J Hematol. 2024 Aug;13(4):174-177. doi: 10.14740/jh1260. Epub 2024 Aug 15.
Immunoglobulin G4-related disease (IgG4-RD) is an immune-mediated condition causing organ swelling and fibrosis. Rarely, it coexists with primary immune thrombocytopenia (ITP), characterized by low platelet count (< 100 × 10/L) without an underlying cause. We present a case of a 56-year-old woman diagnosed with ITP in 2005, successfully treated with dexamethasone and intravenous immunoglobulins (IVIG). In 2011, she was diagnosed with IgG4-RD, type I autoimmune pancreatitis, initially treated with steroids then azathioprine with no response. ITP relapses were managed with prednisone/IVIG, rituximab, and thrombopoietin-receptor agonist therapy. Fostamatinib provided temporary relief, but platelet count dropped again in 2023. Combination therapy with small doses of prednisone and mycophenolate showed a partial response, maintaining platelet count over 50 × 10/L. Further investigation is warranted to explore any correlation between these two conditions, especially considering the patient's prolonged response to immunosuppressors.

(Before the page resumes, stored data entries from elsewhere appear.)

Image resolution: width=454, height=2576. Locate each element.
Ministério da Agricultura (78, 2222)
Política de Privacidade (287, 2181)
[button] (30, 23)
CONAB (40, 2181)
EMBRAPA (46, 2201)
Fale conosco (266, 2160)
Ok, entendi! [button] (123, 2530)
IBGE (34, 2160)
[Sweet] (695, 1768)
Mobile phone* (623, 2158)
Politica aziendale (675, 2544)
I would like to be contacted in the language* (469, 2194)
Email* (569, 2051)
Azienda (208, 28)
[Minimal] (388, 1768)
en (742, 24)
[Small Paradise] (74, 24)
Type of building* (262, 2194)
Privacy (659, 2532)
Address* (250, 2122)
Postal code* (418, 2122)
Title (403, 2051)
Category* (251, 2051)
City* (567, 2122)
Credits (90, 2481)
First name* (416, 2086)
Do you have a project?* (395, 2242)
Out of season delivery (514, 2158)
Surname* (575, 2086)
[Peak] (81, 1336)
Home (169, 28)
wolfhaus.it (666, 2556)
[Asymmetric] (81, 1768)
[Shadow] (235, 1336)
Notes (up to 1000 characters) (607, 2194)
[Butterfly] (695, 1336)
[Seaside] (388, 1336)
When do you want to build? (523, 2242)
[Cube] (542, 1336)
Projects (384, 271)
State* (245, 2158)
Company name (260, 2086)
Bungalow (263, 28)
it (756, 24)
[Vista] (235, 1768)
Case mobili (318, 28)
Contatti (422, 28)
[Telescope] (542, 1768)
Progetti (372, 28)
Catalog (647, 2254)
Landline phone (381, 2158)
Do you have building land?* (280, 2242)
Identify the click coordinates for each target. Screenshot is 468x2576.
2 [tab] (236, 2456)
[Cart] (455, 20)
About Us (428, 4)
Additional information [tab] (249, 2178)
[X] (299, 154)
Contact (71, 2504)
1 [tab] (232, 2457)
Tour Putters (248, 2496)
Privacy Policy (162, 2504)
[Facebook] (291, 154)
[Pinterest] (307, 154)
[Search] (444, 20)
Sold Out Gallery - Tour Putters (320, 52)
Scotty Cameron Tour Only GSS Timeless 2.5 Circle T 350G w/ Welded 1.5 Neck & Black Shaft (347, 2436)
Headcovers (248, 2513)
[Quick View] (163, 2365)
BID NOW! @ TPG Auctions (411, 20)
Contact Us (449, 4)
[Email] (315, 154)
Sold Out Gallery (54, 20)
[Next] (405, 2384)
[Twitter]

免疫球蛋白G4相关性疾病(IgG4-RD)是一种免疫介导的疾病,可导致器官肿胀和纤维化。它很少与原发性免疫性血小板减少症(ITP)共存,ITP的特征是血小板计数低(<100×10⁹/L)且无潜在病因。我们报告一例56岁女性病例,该患者于2005年被诊断为ITP,接受地塞米松和静脉注射免疫球蛋白(IVIG)治疗成功。2011年,她被诊断为IgG4-RD,I型自身免疫性胰腺炎,最初用类固醇治疗,然后用硫唑嘌呤治疗,但无反应。ITP复发采用泼尼松/IVIG、利妥昔单抗和血小板生成素受体激动剂治疗。福斯他替尼提供了暂时缓解,但2023年血小板计数再次下降。小剂量泼尼松和霉酚酸酯联合治疗显示出部分反应,使血小板计数维持在50×10⁹/L以上。鉴于患者对免疫抑制剂的长期反应,有必要进一步研究这两种疾病之间的相关性。